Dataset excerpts
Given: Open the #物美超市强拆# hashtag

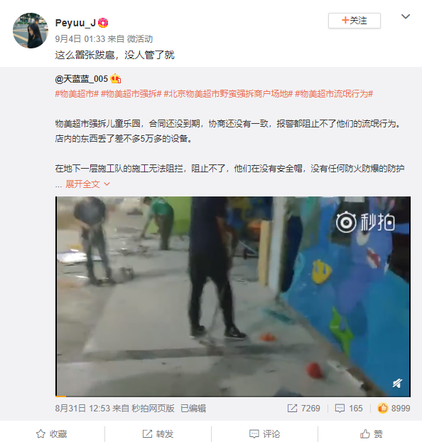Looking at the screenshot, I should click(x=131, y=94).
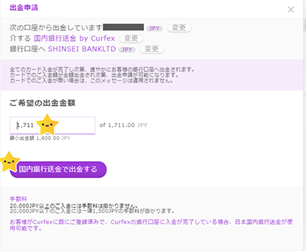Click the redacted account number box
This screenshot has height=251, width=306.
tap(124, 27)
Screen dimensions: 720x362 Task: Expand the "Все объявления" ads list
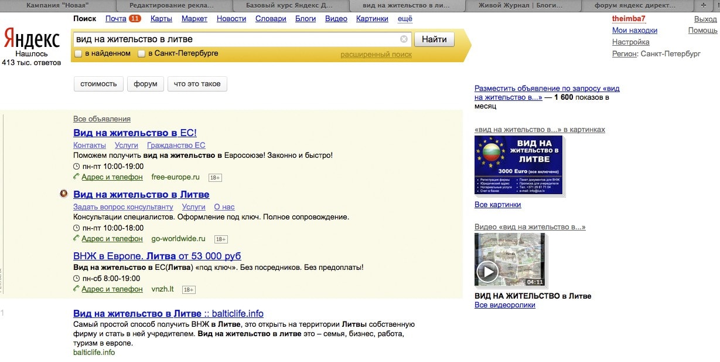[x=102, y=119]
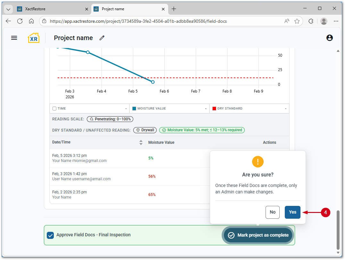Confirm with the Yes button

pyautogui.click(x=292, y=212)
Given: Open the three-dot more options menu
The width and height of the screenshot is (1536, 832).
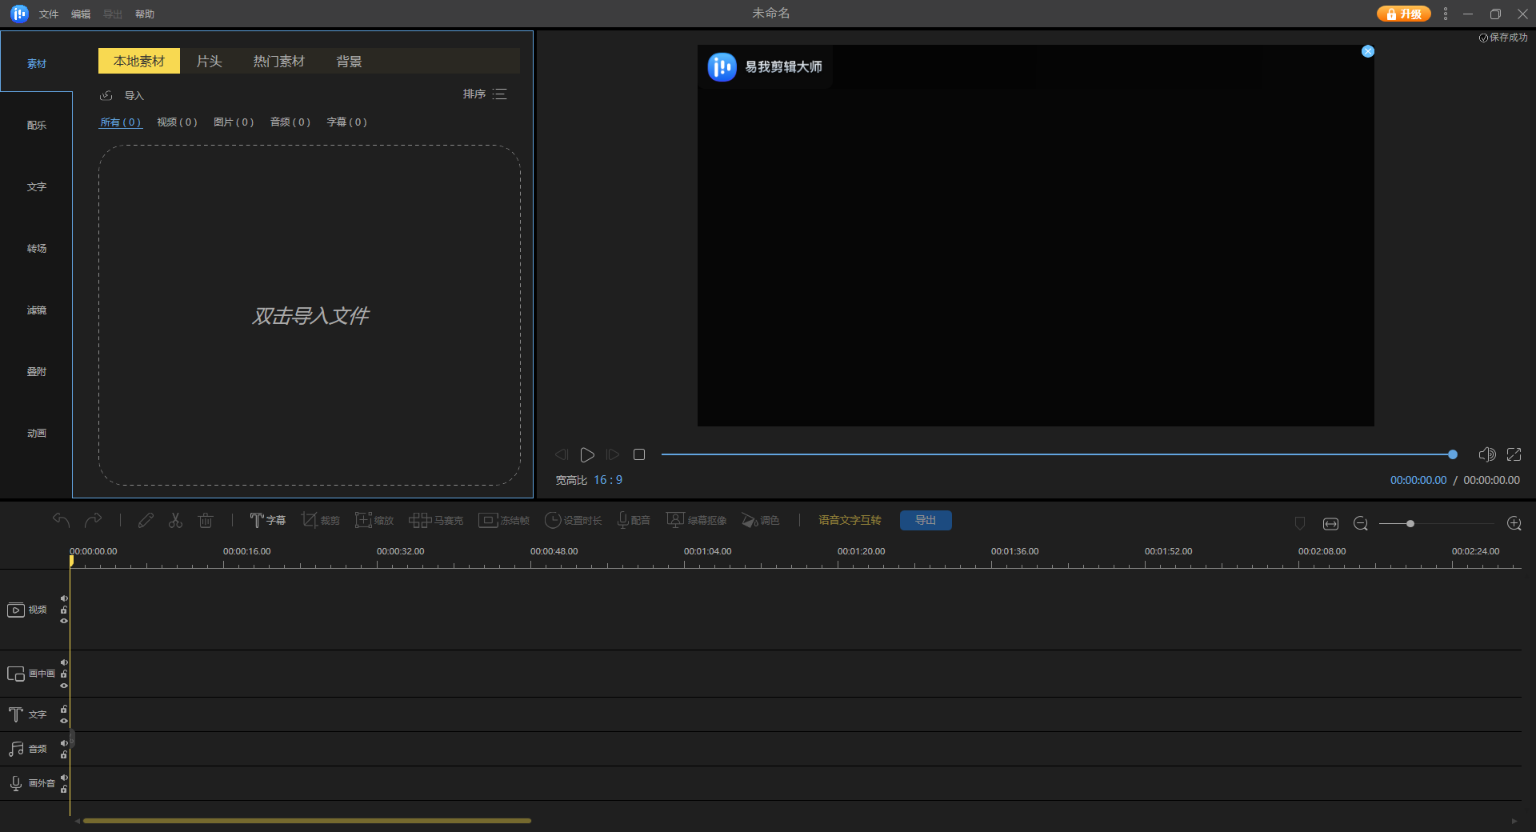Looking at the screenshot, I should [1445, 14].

* * *

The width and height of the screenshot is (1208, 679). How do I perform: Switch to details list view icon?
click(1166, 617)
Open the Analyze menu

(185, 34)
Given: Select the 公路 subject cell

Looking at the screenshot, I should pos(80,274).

## Task
Copy nothing but the lines above that run from the one with "Given: Open the #物美超市强拆# hashtag" to the one with "Given: Open the three-dot more options menu", ends included; pictures stay out.

## Solution to the problem
Given: Open the #物美超市强拆# hashtag

Looking at the screenshot, I should click(x=131, y=94).
Click the redacted account number box
This screenshot has height=251, width=306.
tap(124, 27)
Screen dimensions: 720x362 Task: Expand the "Все объявления" ads list
[x=102, y=119]
Confirm with the Yes button

pyautogui.click(x=292, y=212)
Given: Open the three-dot more options menu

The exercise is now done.